Hematologic: The probability of thrombocytopenia appears to increase significantly at total valproate concentrations of ≥110 mcg/mL (females) or ≥135 mcg/mL (males). The therapeutic benefit which may accompany the higher doses should therefore be weighed against the possibility of a greater incidence of adverse effects.
Blood tests (e.g., blood cell count, including platelet count, bleeding time and coagulation tests) are recommended before initiation of therapy or before surgery, and in case of spontaneous bruising or bleeding. Evidence of hemorrhage, bruising or a disorder of hemostasis/coagulation is an indication for reduction of sodium valproate dose or withdrawal of therapy.
Musculoskeletal: Although immune disorders have only been rarely noted during the use of sodium valproate, the potential benefit should be weighed against its potential risk in patients with systemic lupus erythematosus.
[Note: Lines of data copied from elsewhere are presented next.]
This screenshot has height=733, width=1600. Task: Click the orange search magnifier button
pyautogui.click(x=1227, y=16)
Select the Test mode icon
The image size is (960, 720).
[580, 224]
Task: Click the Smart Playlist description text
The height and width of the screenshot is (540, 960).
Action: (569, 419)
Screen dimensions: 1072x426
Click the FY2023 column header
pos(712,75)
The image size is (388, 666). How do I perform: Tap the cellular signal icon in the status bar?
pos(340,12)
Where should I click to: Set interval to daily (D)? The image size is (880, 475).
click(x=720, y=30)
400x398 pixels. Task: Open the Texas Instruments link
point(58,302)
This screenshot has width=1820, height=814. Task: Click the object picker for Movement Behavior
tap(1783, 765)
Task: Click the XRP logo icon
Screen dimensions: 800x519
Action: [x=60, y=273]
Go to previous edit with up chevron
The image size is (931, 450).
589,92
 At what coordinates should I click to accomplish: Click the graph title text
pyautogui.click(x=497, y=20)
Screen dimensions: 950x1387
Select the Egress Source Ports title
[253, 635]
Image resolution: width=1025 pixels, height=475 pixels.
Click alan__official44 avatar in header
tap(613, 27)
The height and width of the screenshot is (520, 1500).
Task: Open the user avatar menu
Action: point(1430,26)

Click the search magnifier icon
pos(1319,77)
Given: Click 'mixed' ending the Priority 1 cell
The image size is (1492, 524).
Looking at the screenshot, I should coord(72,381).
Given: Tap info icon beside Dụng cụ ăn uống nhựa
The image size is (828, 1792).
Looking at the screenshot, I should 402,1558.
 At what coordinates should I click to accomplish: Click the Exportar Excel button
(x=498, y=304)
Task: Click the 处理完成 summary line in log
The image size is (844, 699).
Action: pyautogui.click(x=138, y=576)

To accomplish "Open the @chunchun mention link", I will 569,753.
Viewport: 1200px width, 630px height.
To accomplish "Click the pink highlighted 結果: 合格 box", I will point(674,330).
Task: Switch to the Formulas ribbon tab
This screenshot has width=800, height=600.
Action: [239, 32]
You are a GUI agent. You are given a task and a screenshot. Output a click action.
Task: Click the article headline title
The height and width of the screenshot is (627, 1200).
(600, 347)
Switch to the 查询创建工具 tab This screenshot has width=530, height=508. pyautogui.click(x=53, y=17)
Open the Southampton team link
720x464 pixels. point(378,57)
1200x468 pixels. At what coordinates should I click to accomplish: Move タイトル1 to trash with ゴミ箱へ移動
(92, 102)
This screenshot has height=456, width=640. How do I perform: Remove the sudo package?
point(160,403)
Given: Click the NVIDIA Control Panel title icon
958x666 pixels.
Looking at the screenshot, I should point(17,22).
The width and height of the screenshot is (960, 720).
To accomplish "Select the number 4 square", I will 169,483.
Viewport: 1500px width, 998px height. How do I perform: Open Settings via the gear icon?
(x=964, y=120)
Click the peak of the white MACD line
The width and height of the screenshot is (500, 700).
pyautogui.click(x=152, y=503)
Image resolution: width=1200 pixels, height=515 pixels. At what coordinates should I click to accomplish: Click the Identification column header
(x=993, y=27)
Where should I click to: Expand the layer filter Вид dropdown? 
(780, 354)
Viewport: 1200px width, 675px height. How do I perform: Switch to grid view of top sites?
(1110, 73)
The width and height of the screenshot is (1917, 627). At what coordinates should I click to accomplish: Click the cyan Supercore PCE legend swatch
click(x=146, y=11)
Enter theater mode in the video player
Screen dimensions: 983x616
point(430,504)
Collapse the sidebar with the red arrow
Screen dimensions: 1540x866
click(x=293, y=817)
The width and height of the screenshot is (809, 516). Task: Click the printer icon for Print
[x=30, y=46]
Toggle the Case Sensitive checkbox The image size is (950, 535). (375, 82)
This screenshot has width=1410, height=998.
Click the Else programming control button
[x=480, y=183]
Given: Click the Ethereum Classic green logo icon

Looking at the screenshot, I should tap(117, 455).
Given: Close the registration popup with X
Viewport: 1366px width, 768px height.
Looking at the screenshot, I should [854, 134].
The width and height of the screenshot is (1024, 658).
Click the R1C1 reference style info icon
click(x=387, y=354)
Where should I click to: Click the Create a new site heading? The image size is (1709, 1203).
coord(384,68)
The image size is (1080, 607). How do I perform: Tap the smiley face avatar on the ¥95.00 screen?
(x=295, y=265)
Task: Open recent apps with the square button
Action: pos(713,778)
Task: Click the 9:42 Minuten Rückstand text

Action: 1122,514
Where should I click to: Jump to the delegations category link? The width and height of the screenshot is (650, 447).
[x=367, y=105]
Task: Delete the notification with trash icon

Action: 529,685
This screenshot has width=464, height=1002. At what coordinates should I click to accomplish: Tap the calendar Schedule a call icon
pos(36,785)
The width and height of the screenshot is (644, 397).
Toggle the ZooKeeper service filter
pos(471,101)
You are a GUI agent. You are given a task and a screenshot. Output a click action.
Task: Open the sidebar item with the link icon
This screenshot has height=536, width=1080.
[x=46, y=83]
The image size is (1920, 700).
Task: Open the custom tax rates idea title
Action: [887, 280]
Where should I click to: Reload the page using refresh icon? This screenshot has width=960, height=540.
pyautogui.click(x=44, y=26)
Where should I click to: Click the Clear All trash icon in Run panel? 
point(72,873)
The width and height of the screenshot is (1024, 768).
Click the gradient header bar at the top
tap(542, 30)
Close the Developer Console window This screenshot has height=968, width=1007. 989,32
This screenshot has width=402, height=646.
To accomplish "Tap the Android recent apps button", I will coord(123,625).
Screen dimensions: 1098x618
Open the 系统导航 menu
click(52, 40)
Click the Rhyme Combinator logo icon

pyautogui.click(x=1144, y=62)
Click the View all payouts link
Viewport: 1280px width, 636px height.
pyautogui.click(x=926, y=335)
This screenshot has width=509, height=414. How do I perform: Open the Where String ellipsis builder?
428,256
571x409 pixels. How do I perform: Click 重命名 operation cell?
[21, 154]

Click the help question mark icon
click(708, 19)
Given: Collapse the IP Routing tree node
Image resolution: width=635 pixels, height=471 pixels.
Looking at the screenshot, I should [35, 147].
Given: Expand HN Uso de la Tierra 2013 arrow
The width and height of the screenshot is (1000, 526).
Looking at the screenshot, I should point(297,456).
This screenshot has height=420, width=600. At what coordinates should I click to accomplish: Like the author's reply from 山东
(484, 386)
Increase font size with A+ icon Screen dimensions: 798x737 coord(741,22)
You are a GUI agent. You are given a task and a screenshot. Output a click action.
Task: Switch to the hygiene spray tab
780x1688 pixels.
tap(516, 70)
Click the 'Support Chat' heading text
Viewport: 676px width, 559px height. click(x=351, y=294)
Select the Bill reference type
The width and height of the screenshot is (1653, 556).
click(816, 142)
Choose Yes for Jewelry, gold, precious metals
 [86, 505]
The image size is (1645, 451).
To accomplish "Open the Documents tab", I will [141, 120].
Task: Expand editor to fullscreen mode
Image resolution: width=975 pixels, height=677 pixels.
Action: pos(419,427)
Dermatologic and Hypersensitivity: Multi-organ Hypersensitivity Reaction: Although there have been rare reports of multi-organ hypersensitivity reactions associated with valproate therapy in adult and pediatric patients (median time to detection 21 days; range 1 to 40 days), many of these cases resulted in hospitalization and even death.
Signs and symptoms of this disorder were diverse; however, patients typically presented with fever and rash associated with other organ system involvement. Other associated manifestations may include lymphadenopathy, hepatitis, liver function test abnormalities, hematological abnormalities (e.g., eosinophilia, thrombocytopenia, neutropenia), pruritus, nephritis, oliguria, hepato-renal syndrome, arthralgia, and asthenia. Because the disorder is variable in its expression, other organ system symptoms and signs may occur. If this reaction is suspected, sodium valproate should be discontinued and an alternative treatment should be started.
Serious Skin Reactions: Serious skin reactions (e.g., Stevens-Johnson syndrome and Toxic Epidermal necrolysis) have been reported with concomitant lamotrigine and sodium valproate use.
Effects on Ability to Drive and/or Operate Machines: Since valproate may produce CNS depression, especially when combined with another CNS depressant such as alcohol, patients should be warned that sodium valproate may impair ability to perform hazardous activities requiring mental alertness or physical coordination (e.g., operating machinery or driving a motor vehicle).
Use in Children (< 18 years old): The safety and efficacy of sodium valproate should be weighed against the risk of liver damage or pancreatitis in pediatric patients prior to initiation of therapy (see Warnings).
The safety and efficacy of valproate for acute manic episodes in patients <18 years old with bipolar disorder have not been established.
Use in the Elderly (≥65 years old): The safety and efficacy of sodium valproate in elderly patients with epilepsy has not been evaluated in clinical trials. Exercise caution in dose selection for an elderly patient, recognizing the more frequent hepatic and renal dysfunctions, and limited experience in this population (see Dosage & Administration).
A case review study showed that the higher percentage of patients >65 years old reported accidental injury, infection, pain, somnolence, and tremor.
The safety and efficacy of sodium valproate for the prevention of migration headaches in elderly patients >65 years old have not been established. Its safety and efficacy in elderly patients with epilepsy and mania has not been established. Because of limited experience with sodium valproate in this population, caution is advised.